I work with Jonathan Reckford, who is the executive director of Habitat for Humanity International, as you well know, and of course it was President Carter who really helped us to get to know Habitat in really wonderful ways. And at Habitat's founding, jonathan tells me they have this wonderful phrase that they use to try to articulate what you just have articulated, and that is our Christian faith is our center, but it's not our border. Faith is our center but it's not our border. And for me that is the measure of a deep and abiding faith, whether it's Muslim or Jewish or Christian or Baha'i or Sikh or whatever it is. And that is does your life with the divine.

Bishop Wright:

Surprised that a man and a wife we shouldn't forget Rosalyn and her significant contribution to all of it, to everything that kind of a faith where it may be their personal center, but it's not a border and it doesn't block relationships. In fact it enhances it. And we saw that on the ground. They talk about the theology of the hammer at Habitat for Humanity, which is how about we build something together and then let's have a chat. I think that's the way to go.

Paige Alexander:

And that's absolutely the way to go. I mean the Jewish faith. We have something called Tikkun Olam, which is repair the world, and every faith has that, as you know, has something like that as a guiding principle, and with Habitat, the concept that people get together to build a house for somebody else.

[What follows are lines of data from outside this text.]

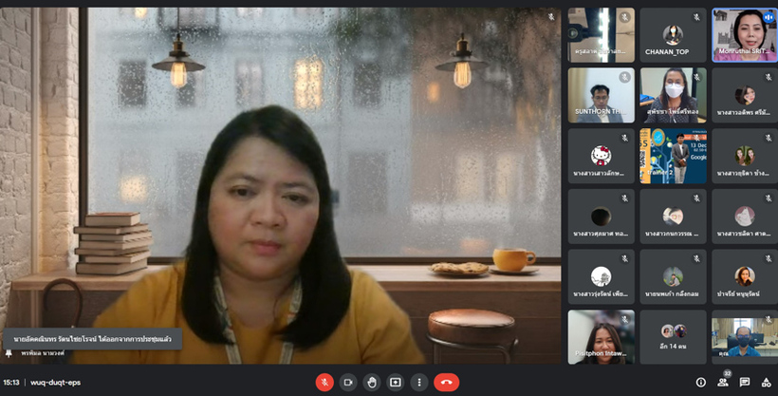778x396 pixels.
Task: Raise hand in the meeting
Action: tap(372, 382)
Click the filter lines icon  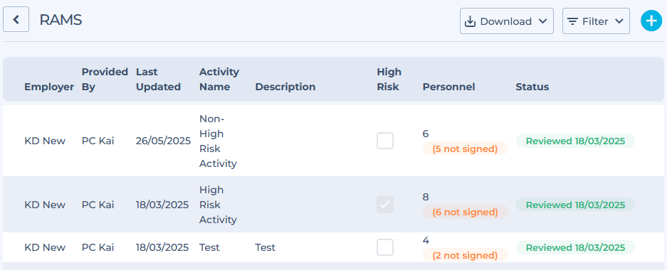click(572, 21)
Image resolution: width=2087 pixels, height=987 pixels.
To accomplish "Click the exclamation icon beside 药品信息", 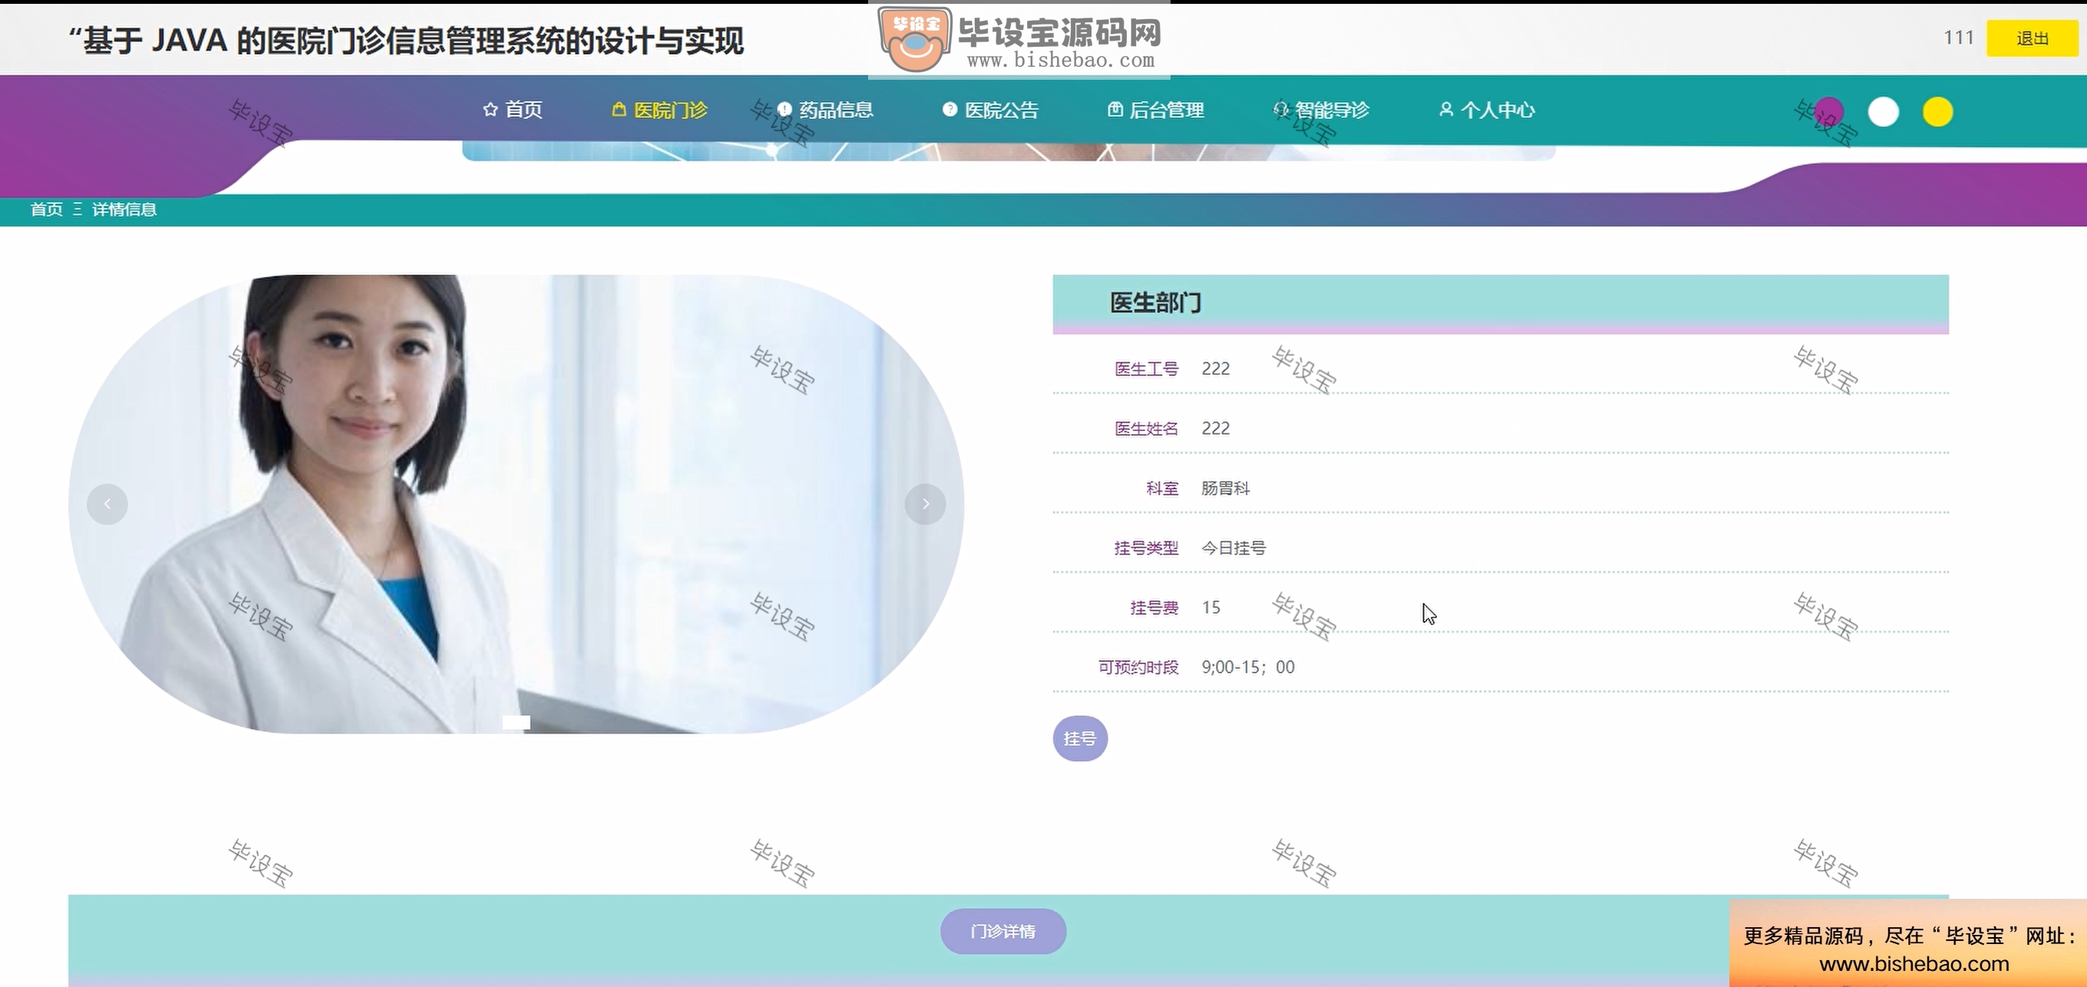I will 784,109.
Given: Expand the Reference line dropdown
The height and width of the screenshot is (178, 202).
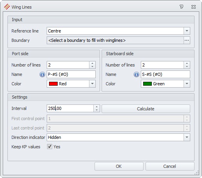Looking at the screenshot, I should pyautogui.click(x=187, y=31).
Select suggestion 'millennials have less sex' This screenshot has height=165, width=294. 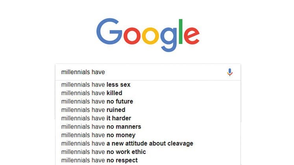pos(96,85)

That is a lot of what we do in our conflict resolution programs at the Carter Center. We bring people together to have conversations that are not necessarily political. They are something about the community. I mean, you don't need someone from Atlanta trying to tell someone in rural North Carolina about elections. You need the people in rural North Carolina to talk about what they care about in their community, why elections are important, and then, are these elections being run properly? Like? You get to that conversation by community discussion and by sitting with your neighbor, not by imposing things, and so I do think that that is where President and Rosalind Carter came from was. They weren't going to impose it, but they made it clear where the values were.

Bishop Wright:

Yeah, I love it. I love it. Well, as we sort of finish up here, I wonder what you want to tell the audience about the Carter Center. I mean, how can they get involved? How could they make donations? I mean, I was just in Minneapolis where Habitat built 148 homes on a restored golf course. It was a golf course that had fallen into disrepair and was sold to Habitat and they put up 140, some odd homes in honor of President Carter's 100th birthday. So, in closing, what do people need to know? How can they get involved? How can they contribute?

Paige Alexander:

You know, going into our website, the cartercenterorg, you can see the various pieces of work that we do, and there's usually not been an opportunity for people to get involved unless they wanted to go overseas and observe an election.

Paige Alexander:

Now we have the opportunity that we're doing. We are doing a lot in the US, but our goal is still to help the people at the end of the road, the most vulnerable people, working where others don't work and not duplicating the efforts of others. And so a lot of our work comes because we can rely on our field offices and those boots on the ground, as you mentioned, to carry out that work. And so, you know, a donation goes so much further because it's not used to pay Atlanta overhead, it's used to pay the people in the field. And so, if anyone has questions, there's an active area on the website that people can go to and ask questions about how to get involved. But, honestly, it's our partners on the ground, it's the partners of the ministries of health in all of these countries who need that kind of help and who are looking for that technical assistance that we bring, and those are our real partners and those are the ones who we're supporting, paige, thank you, and those are our real partners and those are the ones who we're supporting.

Bishop Wright:

Paige, thank you, and thank you for pledging yourself to this good work and to being a peacemaker. Holy Scripture says beautiful are the feet of those who proclaim the gospel of peace, and so we thank God for you and for the Carter Center. Thanks again.

Paige Alexander:

Thanks, bishop, appreciate being here to talk about it.